For these reasons, we conclude that the district court's dismissal of the Children's complaint for lack of standing on their TVPA and ATS claims is due to be REVERSED. We also reverse the district court's dismissal of the TVPA and ATS claims of five of the Children on res judicata grounds, and we REMAND this case for further proceedings.
REVERSED and REMANDED.
We do not read the statute to be so limited. To be sure, Congress specified that "any person who may be a claimant in an action for wrongfully death" is eligible to bring suit pursuant to the statute, but there is no indication that such individual's eligibility as a wrongful death claimant also informs the relief available to him. See 28 U.S.C. § 1350 note § 2. Here, the statute's uniform use of the term "damages" throughout section (2) suggests that Congress did not intend to limit a plaintiff's damages when she appeared as a "wrongful death claimant." 28 U.S.C. § 1350 note § 2; see MDY Indus., LLC v.
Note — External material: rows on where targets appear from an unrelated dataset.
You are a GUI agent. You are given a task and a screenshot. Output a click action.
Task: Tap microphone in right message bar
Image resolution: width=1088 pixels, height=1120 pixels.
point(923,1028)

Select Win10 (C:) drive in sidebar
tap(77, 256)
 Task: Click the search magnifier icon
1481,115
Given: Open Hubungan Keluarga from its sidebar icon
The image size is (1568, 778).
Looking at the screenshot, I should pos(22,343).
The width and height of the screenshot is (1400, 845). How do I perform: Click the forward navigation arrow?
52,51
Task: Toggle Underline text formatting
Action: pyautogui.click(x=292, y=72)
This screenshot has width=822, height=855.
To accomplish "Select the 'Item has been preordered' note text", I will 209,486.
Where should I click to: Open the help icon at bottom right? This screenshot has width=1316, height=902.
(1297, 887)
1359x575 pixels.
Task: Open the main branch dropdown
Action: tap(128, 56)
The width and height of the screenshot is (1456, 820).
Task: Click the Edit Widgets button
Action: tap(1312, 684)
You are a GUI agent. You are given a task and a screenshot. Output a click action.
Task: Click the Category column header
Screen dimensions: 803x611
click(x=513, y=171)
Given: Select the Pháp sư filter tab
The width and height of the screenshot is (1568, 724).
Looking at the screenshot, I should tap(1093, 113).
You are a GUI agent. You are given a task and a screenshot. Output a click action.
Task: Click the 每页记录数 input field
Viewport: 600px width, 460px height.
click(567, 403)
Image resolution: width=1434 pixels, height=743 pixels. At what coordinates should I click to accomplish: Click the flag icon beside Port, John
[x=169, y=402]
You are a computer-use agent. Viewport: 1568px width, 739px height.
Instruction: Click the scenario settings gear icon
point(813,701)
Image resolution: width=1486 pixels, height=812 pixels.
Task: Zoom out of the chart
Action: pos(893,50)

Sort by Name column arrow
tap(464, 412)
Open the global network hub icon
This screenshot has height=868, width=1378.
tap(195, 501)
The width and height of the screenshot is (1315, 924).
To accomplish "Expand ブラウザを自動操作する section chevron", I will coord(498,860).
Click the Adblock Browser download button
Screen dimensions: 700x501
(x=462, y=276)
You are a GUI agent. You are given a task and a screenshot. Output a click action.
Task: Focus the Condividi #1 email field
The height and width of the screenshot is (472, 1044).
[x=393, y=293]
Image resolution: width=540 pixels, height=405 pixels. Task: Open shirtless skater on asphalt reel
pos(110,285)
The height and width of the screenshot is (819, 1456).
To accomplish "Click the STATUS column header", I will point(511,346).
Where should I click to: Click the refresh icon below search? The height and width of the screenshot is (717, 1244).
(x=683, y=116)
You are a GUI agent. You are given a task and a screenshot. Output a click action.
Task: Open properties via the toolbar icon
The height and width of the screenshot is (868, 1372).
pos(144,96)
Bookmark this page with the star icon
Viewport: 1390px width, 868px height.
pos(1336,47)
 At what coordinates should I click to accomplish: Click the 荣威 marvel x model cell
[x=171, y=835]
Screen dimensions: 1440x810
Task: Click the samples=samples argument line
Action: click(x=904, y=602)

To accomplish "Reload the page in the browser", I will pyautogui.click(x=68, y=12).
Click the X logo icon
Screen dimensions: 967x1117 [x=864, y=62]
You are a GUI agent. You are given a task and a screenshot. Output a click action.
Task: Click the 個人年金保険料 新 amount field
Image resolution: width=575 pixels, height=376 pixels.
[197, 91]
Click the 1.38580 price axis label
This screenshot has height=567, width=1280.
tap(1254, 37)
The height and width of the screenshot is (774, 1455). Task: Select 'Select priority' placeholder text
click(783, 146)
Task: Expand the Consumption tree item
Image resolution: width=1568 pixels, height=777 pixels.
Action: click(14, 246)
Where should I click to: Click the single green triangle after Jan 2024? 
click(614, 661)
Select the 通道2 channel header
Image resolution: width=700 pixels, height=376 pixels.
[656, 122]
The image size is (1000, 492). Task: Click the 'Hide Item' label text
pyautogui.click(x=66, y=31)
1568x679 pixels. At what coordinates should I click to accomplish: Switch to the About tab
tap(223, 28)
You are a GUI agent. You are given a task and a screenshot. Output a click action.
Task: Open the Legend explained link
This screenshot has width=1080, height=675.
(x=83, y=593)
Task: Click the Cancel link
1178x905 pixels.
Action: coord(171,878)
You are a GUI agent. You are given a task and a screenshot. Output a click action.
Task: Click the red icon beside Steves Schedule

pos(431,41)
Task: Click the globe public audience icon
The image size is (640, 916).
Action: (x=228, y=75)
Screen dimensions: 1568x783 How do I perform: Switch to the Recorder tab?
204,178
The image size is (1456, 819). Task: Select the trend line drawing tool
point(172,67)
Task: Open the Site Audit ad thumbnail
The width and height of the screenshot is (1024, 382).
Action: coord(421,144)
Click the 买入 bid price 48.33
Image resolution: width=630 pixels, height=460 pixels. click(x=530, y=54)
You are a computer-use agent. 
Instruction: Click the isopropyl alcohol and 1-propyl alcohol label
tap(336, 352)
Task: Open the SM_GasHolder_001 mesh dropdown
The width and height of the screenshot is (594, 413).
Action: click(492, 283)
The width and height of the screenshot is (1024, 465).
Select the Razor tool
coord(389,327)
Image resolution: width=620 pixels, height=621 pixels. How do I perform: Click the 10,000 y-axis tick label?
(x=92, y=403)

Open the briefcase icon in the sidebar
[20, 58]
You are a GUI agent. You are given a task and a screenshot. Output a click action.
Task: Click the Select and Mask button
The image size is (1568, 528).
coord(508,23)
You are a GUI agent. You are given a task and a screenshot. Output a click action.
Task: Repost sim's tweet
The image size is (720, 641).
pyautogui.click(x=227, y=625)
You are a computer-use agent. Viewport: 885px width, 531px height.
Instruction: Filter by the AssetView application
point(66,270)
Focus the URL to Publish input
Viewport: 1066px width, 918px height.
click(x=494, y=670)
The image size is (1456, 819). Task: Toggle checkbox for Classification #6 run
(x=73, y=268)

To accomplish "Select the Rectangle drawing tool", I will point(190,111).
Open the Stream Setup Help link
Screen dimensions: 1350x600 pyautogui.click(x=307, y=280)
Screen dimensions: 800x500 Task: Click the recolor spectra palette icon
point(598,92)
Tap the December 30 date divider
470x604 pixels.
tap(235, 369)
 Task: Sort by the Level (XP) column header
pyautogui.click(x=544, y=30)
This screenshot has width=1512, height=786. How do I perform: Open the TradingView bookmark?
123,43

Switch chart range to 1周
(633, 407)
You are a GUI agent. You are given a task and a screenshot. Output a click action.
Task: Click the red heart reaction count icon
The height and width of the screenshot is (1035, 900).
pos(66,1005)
Blizzard Entm't, Inc., Nos. 09-15932, 09-16044, 629 F.3d 928, 946 2010 WL 5141269, *11 n. 8 (11th Cir. Dec. 14, 2010) ("a legislative body generally uses a particular word with a consistent meaning in a given context" (quotations marks omitted)). Congress appears to have contemplated a uniform damages rule tailored to the purposes of the TVPA.
Our previous encounters with the TVPA have recognized as much. In Cabello v. Fernandez-Larios, we affirmed an award for $4 million dollars for violations cognizable under the ATS and TVPA. 402 F.3d 1148, 1151, 1156-58 (11th Cir.2005). We explained that these damages constituted both compensatory and punitive awards, and did not question their propriety despite their lack of a nexus to principles of state and federal wrongful death litigation. Id. As a result, although we cannot speculate as to any damages that may or may not be warranted in this case, Cabello makes clear that their appropriate measure is not limited by the Children's status as wrongful death claimants. See also Abebe-Jira, 72 F.3d at 848 ("[T]he Alien Tort Claim Act establishes a federal forum where courts may fashion domestic common law remedies to give effect to violations of customary international law."); id. at 846-48 (affirming verdict of $200,000 in compensatory damages and $300,000 in punitive damages).